# Entries taken from a collection
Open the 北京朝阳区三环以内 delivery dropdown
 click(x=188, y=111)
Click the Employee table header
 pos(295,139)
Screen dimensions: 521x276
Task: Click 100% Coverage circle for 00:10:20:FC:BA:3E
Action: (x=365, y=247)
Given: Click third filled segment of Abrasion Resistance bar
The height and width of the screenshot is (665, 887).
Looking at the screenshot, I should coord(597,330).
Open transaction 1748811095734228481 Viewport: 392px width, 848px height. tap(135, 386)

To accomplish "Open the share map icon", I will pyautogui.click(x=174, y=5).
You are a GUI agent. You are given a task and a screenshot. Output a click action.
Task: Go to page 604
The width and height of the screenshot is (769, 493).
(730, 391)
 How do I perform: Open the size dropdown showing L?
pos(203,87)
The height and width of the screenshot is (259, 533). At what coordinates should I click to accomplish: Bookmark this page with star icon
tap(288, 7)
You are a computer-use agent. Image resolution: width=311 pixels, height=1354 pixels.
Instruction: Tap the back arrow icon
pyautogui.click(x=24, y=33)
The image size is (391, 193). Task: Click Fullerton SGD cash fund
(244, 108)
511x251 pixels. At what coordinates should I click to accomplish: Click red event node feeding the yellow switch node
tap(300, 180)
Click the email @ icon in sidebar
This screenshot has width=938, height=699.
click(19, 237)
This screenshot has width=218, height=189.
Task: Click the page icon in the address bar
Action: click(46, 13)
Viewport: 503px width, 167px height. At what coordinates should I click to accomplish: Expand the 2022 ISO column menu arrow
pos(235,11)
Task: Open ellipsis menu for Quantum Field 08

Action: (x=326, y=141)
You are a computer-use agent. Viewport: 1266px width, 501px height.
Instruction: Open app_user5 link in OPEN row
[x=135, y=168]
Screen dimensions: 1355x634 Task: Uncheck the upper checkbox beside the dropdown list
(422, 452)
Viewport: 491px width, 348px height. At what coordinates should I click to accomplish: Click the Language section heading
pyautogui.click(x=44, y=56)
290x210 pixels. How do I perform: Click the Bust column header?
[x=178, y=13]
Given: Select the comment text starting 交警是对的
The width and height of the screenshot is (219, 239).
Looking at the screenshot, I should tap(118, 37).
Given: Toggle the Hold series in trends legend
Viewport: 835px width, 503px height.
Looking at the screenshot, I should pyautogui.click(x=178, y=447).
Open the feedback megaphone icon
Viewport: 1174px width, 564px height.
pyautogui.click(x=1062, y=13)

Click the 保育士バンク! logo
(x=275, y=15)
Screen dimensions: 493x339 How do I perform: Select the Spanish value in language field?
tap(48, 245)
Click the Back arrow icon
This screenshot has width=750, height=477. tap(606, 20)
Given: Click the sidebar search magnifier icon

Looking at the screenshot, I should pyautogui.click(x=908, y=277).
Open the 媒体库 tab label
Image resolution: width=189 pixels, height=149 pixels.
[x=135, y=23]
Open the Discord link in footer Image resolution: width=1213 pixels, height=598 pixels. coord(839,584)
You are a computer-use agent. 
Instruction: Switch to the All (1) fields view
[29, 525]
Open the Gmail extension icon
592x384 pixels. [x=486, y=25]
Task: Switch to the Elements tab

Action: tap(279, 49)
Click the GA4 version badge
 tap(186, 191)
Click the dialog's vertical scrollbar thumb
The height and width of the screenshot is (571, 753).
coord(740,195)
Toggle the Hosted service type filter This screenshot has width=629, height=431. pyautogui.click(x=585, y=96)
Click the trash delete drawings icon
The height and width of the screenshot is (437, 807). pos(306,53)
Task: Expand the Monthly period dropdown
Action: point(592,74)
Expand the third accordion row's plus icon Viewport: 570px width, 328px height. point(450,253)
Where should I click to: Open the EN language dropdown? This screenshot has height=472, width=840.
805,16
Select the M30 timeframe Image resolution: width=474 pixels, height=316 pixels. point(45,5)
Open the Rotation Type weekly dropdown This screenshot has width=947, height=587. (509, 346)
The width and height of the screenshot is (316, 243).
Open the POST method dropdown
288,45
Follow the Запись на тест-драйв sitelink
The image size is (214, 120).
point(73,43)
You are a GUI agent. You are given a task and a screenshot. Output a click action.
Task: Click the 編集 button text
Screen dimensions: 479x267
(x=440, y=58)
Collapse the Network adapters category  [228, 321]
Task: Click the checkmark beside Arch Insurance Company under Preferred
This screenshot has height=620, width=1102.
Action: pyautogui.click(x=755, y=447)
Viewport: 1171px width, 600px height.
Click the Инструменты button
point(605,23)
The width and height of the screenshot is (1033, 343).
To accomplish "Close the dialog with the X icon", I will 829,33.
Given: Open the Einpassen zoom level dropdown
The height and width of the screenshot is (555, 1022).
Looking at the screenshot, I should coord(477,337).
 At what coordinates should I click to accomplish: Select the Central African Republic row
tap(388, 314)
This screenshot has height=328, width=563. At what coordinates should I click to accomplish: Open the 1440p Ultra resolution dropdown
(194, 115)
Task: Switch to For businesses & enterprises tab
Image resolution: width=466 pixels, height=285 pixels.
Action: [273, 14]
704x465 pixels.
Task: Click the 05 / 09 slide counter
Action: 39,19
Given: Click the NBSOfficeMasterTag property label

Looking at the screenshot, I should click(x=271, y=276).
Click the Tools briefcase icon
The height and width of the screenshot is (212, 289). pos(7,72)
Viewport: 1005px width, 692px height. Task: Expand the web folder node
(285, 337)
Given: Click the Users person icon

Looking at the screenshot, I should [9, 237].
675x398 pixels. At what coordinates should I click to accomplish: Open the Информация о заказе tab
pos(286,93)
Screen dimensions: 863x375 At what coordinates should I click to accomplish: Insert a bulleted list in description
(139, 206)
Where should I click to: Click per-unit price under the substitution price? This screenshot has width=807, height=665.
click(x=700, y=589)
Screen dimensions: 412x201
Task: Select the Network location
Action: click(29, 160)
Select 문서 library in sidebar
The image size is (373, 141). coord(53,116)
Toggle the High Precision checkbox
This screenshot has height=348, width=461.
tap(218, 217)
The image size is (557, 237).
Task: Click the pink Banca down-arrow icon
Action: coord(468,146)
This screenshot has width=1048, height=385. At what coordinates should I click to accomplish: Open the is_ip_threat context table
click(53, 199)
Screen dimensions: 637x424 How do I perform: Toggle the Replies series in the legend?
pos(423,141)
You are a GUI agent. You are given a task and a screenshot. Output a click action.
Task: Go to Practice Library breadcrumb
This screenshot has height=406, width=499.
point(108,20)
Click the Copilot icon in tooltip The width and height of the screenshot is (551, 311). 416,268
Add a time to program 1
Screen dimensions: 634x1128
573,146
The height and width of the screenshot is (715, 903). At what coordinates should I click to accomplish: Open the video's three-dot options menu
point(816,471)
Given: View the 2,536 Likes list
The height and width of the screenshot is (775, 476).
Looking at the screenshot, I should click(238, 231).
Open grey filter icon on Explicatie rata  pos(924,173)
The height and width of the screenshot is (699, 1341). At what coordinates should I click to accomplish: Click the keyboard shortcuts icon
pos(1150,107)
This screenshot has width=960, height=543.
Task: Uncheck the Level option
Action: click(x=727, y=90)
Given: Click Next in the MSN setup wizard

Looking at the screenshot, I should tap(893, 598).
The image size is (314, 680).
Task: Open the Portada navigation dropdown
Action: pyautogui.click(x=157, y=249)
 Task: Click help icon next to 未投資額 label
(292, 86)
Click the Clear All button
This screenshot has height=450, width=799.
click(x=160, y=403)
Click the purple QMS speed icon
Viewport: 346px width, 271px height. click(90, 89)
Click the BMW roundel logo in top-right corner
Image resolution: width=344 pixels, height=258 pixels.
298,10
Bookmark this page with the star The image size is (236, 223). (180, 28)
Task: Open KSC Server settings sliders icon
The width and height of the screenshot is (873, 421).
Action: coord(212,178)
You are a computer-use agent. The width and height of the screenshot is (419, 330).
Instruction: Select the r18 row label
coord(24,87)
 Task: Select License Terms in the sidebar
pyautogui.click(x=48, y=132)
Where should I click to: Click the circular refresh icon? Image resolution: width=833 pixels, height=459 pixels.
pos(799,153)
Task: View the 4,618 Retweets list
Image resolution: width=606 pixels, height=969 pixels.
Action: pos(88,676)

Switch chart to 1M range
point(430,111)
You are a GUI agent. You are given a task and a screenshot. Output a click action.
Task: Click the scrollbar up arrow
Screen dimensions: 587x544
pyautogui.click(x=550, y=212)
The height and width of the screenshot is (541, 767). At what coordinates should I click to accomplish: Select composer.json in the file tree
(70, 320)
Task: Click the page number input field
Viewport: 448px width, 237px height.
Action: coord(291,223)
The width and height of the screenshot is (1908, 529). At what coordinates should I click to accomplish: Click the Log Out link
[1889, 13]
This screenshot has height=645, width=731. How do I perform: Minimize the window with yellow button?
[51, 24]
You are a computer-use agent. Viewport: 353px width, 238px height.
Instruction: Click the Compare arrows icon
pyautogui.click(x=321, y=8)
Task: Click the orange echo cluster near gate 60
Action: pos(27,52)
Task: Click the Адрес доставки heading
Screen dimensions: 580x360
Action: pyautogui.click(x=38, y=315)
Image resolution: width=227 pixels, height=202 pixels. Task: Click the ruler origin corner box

# Task goal
Figure out the number of lines above in which the string "third" appears. Only the number should be given.

# Response
2